LRRC8 channel complexes counterbalance KATP channels to mediate swell-secretion coupling in mouse pancreatic β cells.

Insulin secretion from pancreatic β cells is initiated by membrane potential depolarization, followed by activation of voltage-gated Ca2+ channels to trigger Ca2+-mediated insulin vesicle fusion with the β cell plasma membrane. Here, we show that β cell swelling associated with glucose metabolism was sensed by LRRC8 channel complexes and contributed to insulin secretion. Hypertonic perfusate (360-380 mOsm) dose dependently impaired glucose-stimulated insulin secretion by counteracting β cell swelling.
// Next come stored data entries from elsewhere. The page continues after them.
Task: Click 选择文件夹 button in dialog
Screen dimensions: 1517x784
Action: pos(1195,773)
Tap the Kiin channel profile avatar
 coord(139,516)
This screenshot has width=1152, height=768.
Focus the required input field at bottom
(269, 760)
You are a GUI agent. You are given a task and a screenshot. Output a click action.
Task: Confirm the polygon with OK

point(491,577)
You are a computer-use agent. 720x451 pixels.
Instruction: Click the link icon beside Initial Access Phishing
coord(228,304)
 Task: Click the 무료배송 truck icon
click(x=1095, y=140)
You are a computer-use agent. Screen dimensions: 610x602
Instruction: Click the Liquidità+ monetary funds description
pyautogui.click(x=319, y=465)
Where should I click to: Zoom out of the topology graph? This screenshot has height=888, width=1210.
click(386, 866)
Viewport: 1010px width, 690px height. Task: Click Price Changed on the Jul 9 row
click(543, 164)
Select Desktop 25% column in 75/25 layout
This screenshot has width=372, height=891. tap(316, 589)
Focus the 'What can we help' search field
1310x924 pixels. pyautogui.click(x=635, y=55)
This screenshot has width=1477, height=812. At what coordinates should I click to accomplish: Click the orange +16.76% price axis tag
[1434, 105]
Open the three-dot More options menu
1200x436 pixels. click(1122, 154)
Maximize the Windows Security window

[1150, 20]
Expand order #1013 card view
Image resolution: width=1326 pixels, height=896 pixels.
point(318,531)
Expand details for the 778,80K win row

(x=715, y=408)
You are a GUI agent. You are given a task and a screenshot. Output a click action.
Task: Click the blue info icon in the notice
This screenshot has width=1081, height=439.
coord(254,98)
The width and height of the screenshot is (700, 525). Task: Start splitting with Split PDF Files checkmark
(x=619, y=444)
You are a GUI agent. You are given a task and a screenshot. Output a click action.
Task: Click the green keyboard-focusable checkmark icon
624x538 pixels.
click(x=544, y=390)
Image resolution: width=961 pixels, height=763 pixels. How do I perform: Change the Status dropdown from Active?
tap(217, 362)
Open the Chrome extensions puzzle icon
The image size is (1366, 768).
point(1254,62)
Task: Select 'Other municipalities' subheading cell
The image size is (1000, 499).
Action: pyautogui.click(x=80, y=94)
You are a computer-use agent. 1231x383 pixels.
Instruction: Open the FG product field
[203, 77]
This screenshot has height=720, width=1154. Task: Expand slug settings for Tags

Hypotonic perfusate alone, independent of glucose stimulation or KATP channel closure, was sufficient to increase β cell intracellular Ca2+ and trigger insulin secretion. Inhibition of sodium-potassium-chloride cotransporter-1 with bumetanide, which diminished the intracellular Cl- concentration in β cells and consequently reduced Cl- efflux via LRRC8 channel complexes, also significantly reduced hypotonic-stimulated insulin secretion. Finally, stimulation of insulin secretion by the glucokinase activator GKA50, which is known to induce β cell swelling, was entirely suppressed in β cell-targeted Lrrc8a KO islets. These data support a model wherein the LRRC8 channel complex senses β cell swelling triggered by glucose metabolism and regulates β cell insulin secretion through activation of LRRC8-mediated Cl- efflux.